* TEXT PROVIDED
··········

The C4 model was created as a way to help software development teams describe and communicate software architecture, both during up-front design sessions and when retrospectively documenting an existing codebase. It’s a way to create maps of your code, at various levels of detail, in the same way you would use something like Google Maps to zoom in and out of an area you are interested in.

Although primarily aimed at software architects and developers, the C4 model provides a way for software development teams to efficiently and effectively communicate their software architecture, at different levels of detail, telling different stories to different types of audience, when doing up front design or retrospectively documenting an existing codebase.

C4 Model

Visualising this hierarchy of abstractions is then done by creating a collection of Context, Container, Component and Code (e.g. UML class) diagrams. This is where the C4 model gets its name from.

A software system is made up of one or more containers (applications and data stores), each of which contains one or more components, which in turn are implemented by one or more code elements (classes, interfaces, objects, functions, etc).

Abstractions

Person

A person represents one of the human users of your software system (e.g. actors, roles, personas, etc).

Software System

A software system is the highest level of abstraction and describes something that delivers value to its users, whether they are human or not. This includes the software system you are modelling, and the other software systems upon which your software system depends (or vice versa). In many cases, a software system is “owned by” a single software development team.

Container (applications and data stores)

Not Docker! In the C4 model, a container represents an application or a data store. A container is something that needs to be running in order for the overall software system to work. In real terms, a container is something like:

  • Server-side web application: A Java EE web application running on Apache Tomcat, an ASP.NET MVC application running on Microsoft IIS, a Ruby on Rails application running on WEBrick, a Node.js application, etc.

··········

* DATA SECTION
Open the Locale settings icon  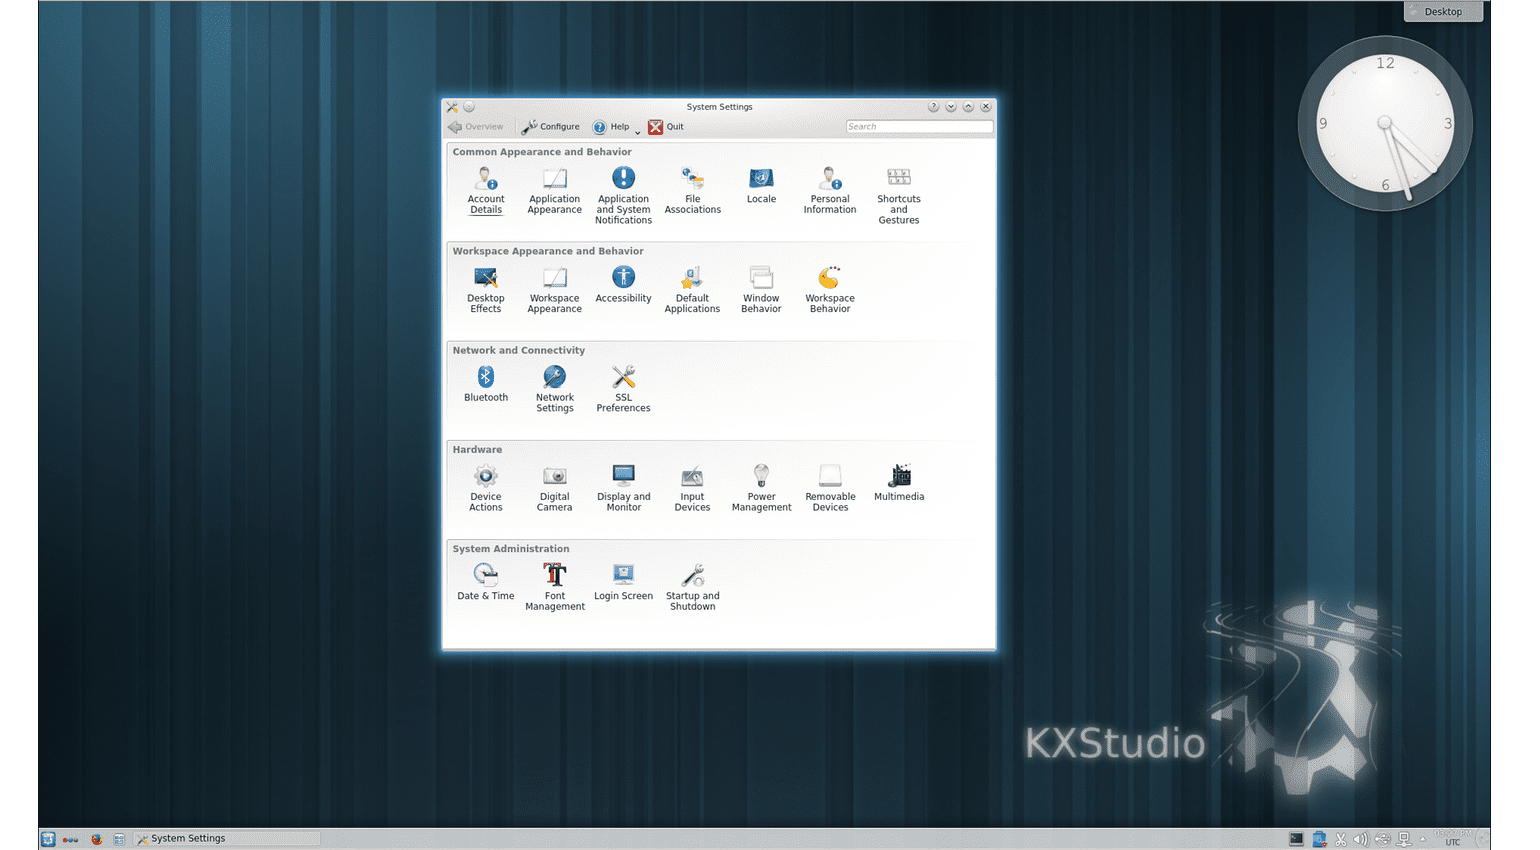(x=761, y=185)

··········

* GIVEN EXERCISE 1
For each statement below, say whether it agrees with the text on the C4 model. Answer yes or no and quote the words of the text that decide it.
(a) The C4 model takes its name from Context, Container, Component and Code diagrams.
(b) In the C4 model, a container means a Docker container.
(c) A component is the highest level of abstraction in the C4 model.
* GIVEN EXERCISE 2
Reproduce the passage of the text on the C4 model, starting with "Although primarily aimed" and going on through "or retrospectively documenting an existing codebase.".

* RESPONSE 1
(a) Yes: "Visualising this hierarchy of abstractions is then done by creating a collection of Context, Container, Component and Code (e.g. UML class) diagrams. This is where the C4 model gets its name from."
(b) No: "Not Docker! In the C4 model, a container represents an application or a data store."
(c) No: "A software system is the highest level of abstraction"

* RESPONSE 2
Although primarily aimed at software architects and developers, the C4 model provides a way for software development teams to efficiently and effectively communicate their software architecture, at different levels of detail, telling different stories to different types of audience, when doing up front design or retrospectively documenting an existing codebase.